I am looking for a reference for the transformation formulae
for the classical theta-functions
$$\theta_4(\tau)=\sum_{n=-\infty}^\infty (-1)^n q^{n^2}$$
and
$$\theta_2(\tau)=\sum_{n=-\infty}^\infty q^{(2n+1)^2/4}$$
under the congruence group $\Gamma_0(4)$.
Here $\tau$ lies in the upper-half plane and $q^x$ denotes
$\exp(2\pi i x\tau)$. More precisely I want the exact automorphy
factors for each $A\in\Gamma_0(4)$ (some eighth root of
unity times $\sqrt{c\tau+d}$).
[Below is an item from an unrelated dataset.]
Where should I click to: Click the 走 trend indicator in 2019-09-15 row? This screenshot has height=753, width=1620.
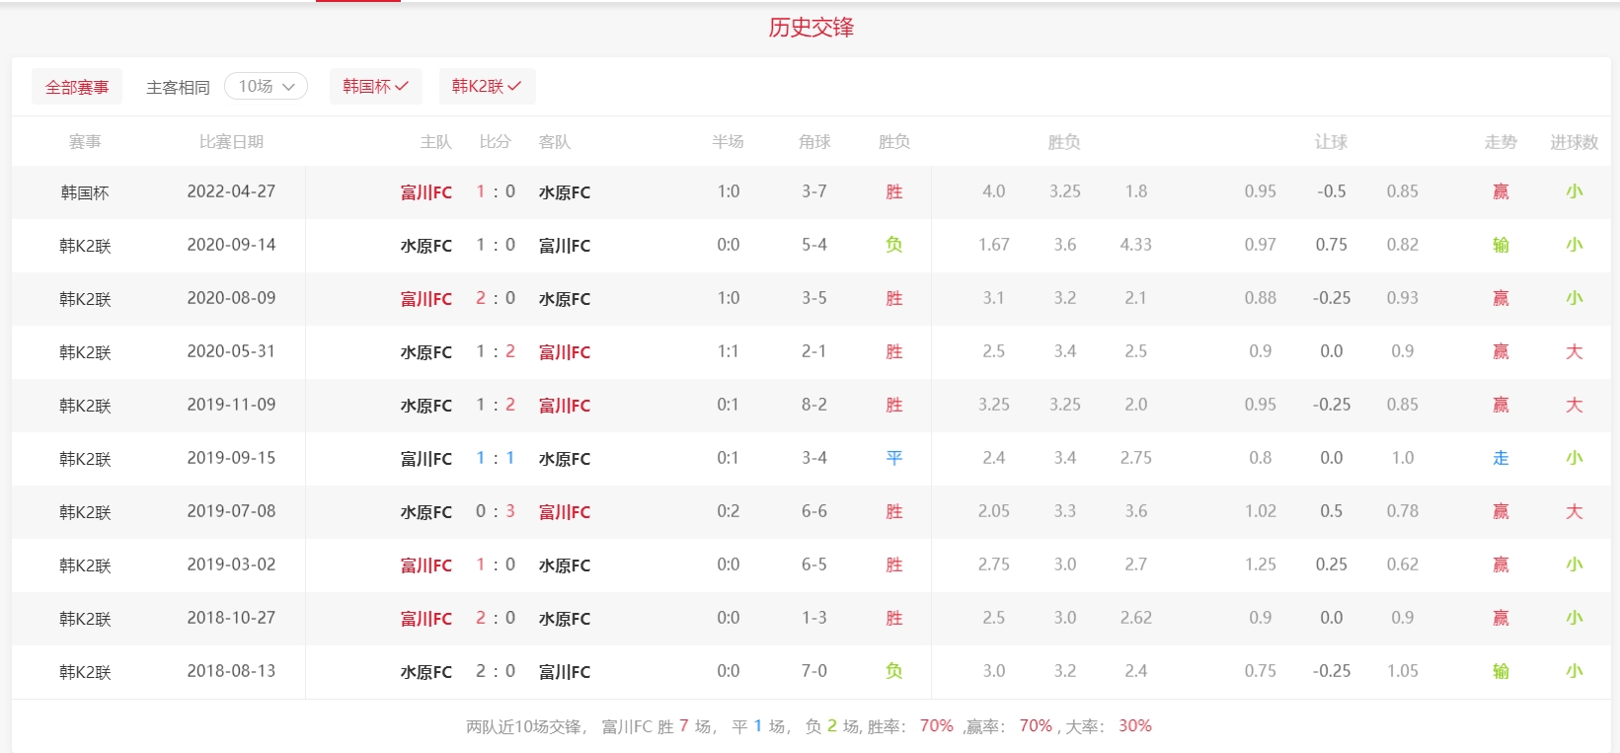click(x=1500, y=458)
I know these can easily
be deduced from those for the basic theta-function
$$\theta_3(\tau)=\sum_{n=-\infty}^\infty q^{n^2}$$
for which a nice reference for the automorphy factors is Koblitz's *Introduction
to Elliptic Curves and Modular Forms*. However

a citation would be useful to me,

I want to check my calculation and

a reference may give the formulae in a more convenient form than I have.

Thanks in advance.

**EDIT** I have now found a convenient reference: Rademacher's
*Topics in Analytic Number Theory*.

**FURTHER EDIT** Rademacher atcually gives full transformation formula
for the two-variable classical Jacobi theta functions under arbitrary
matrices in $\mathrm{SL}_2(\mathbb{Z})$. From these we can deduce
for $A\in\Gamma_1(4)$ that
$$\frac{\theta_2(A\tau)}{\theta_3(A\tau)}
=i^b\frac{\theta_2(\tau)}{\theta_3(\tau)}$$
and
$$\frac{\theta_4(A\tau)}{\theta_3(A\tau)}
=i^{-c/4}\frac{\theta_4(\tau)}{\theta_3(\tau)}$$
in the usual notation. Once noticed, these relations are easy to prove
from scratch.

Thanks to all who replied to this question.